Your task is to retype, exactly and without pictures, the line holding "You are a computer-use" and each line that follows it to the end of the entries.

──────── WORKING DATA ────────

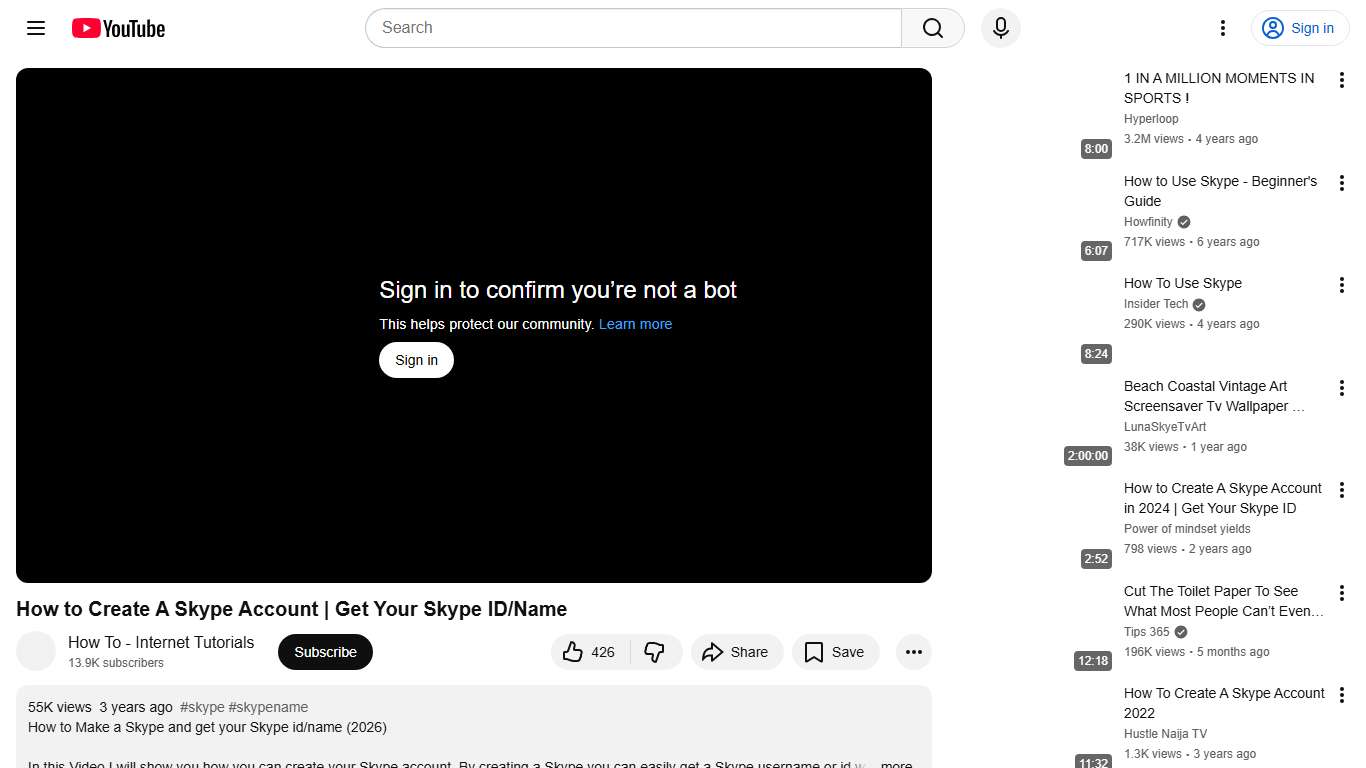Sign in from the video player prompt
Image resolution: width=1366 pixels, height=768 pixels.
pyautogui.click(x=416, y=359)
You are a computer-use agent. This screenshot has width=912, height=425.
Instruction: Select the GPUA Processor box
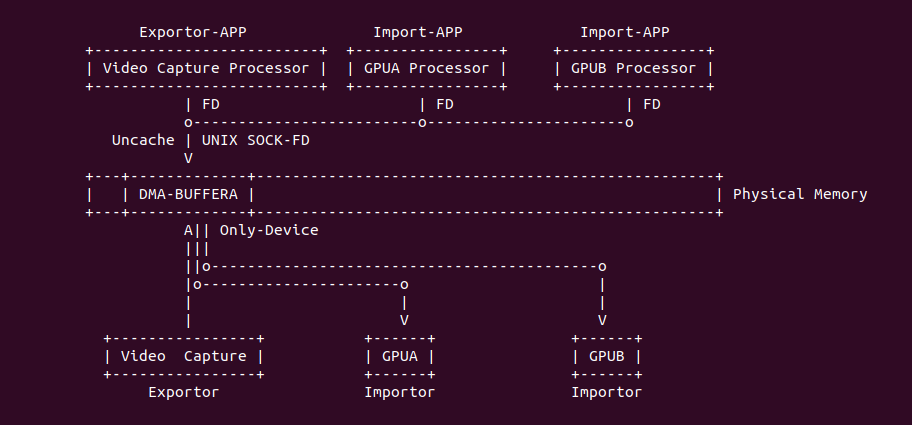click(x=426, y=68)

────────

§ RESULT BELOW
You are a computer-use agent. This screenshot has width=912, height=425.
Instruction: Select the GPUA Processor box
click(x=426, y=68)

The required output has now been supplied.